The pirates decided to blow up their own ship if they could not go free. Capt.
Guittar ordered a captive passenger to swim to the Shoreham and tell them the
pirates would blow up their own ship with many innocent captives on board in
the hold of the ship if they weren't granted quarter and pardon. (Guittar
himself later testifed he had opposed blowing up the ship, and had set two
sentinels to guard the powder barrels.) Gov. Nicholson granted quarter, but not
pardon, and referred the pirates to the King's mercy. Capt. Guittar then
surrendered, giving up 40-50 English captives, and 124 pirates were taken
prisoner.
Capt. Guittar and his crew were later put on trial. Four pirate crew members
were convicted and hanged on gibbets at various public places around the
Chesapeake Bay as a terrible warning to other pirates. Sensitively, the Judge
ordered the bodies to be left hanging on a good strong chain or rope "till
they rot and fall away." Capt. Guittar and the rest of the crew were
transported to England for trial, with special orders that Capt. Guittar be
transported on a ship with no other pirates.

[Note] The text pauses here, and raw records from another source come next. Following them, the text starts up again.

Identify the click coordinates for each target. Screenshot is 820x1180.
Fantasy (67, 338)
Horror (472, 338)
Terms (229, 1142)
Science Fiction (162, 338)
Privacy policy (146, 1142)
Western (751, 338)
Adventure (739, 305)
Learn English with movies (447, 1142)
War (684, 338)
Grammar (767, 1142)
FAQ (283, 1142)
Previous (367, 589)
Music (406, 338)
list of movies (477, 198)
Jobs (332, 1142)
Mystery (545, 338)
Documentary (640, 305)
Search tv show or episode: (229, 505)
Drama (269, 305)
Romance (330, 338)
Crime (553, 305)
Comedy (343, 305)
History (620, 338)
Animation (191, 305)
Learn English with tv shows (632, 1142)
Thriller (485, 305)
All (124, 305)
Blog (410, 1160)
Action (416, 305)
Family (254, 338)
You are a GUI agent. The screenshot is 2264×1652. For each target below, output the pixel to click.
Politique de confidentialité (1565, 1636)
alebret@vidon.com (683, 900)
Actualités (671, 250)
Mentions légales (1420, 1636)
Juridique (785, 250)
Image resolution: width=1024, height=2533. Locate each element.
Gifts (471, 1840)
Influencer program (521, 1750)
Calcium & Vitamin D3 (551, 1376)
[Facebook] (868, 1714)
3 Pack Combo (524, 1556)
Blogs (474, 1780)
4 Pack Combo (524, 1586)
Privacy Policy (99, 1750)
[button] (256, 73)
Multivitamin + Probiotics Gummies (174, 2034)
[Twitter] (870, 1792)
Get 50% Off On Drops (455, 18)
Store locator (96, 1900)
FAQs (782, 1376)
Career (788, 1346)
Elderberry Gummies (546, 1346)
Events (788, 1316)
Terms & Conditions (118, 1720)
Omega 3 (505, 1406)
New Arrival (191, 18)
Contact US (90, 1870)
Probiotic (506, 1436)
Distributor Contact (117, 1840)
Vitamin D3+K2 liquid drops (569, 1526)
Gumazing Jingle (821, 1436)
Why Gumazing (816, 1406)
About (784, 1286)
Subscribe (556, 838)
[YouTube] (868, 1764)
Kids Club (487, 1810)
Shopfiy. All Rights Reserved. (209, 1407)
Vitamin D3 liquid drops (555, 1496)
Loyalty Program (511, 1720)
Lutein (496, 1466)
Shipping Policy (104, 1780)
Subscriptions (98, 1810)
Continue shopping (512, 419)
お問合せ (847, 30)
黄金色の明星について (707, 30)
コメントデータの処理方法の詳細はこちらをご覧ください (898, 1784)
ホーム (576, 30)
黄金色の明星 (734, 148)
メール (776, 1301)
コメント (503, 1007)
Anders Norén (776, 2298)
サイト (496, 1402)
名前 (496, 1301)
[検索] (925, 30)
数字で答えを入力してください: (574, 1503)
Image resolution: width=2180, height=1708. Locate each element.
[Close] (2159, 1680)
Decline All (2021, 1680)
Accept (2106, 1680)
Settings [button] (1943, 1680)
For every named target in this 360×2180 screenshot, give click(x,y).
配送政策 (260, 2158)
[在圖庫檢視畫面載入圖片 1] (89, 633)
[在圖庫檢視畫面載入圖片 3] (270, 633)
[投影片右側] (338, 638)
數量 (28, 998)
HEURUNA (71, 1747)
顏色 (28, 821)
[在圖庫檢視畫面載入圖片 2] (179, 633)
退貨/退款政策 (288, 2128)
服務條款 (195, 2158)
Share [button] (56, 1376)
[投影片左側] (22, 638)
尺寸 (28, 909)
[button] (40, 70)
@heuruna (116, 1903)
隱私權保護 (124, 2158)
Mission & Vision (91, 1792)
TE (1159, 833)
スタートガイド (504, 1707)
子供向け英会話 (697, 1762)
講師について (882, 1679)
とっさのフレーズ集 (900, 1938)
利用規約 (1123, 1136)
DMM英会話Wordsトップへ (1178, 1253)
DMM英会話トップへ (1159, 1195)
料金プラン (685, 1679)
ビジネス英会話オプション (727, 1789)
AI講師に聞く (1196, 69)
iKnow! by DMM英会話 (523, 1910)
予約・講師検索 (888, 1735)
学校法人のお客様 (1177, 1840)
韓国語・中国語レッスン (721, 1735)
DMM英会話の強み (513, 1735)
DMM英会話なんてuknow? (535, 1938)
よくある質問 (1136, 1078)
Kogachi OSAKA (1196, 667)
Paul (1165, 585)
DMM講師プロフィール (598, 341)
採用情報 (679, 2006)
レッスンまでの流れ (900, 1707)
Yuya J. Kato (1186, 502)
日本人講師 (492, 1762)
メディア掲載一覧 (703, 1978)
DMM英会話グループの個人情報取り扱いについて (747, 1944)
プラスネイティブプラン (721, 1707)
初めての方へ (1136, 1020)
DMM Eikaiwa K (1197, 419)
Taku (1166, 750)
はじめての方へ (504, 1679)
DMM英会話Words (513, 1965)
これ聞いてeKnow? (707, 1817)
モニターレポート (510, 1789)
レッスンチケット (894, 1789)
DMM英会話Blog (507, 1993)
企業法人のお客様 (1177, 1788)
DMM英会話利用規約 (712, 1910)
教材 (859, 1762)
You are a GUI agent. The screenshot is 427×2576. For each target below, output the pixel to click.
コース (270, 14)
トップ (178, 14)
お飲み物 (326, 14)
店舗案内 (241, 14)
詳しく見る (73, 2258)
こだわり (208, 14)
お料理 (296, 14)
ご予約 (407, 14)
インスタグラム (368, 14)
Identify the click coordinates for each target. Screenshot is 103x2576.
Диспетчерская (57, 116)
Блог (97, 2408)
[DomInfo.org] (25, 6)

Capt. Guittar and the entire crew pleaded quarter as a defense plus the
pirate's invariable defense -- "Those other wicked pirates forced me to
serve against my will." But, as usual, the forced-to-serve defense failed
because the defendants couldn't prove it. The quarter defense failed because
quarter was granted only under the illegal threat of murder. Capt. Guittar and
his crew were well and truly hanged in 1700 for Piracy on the High Seas.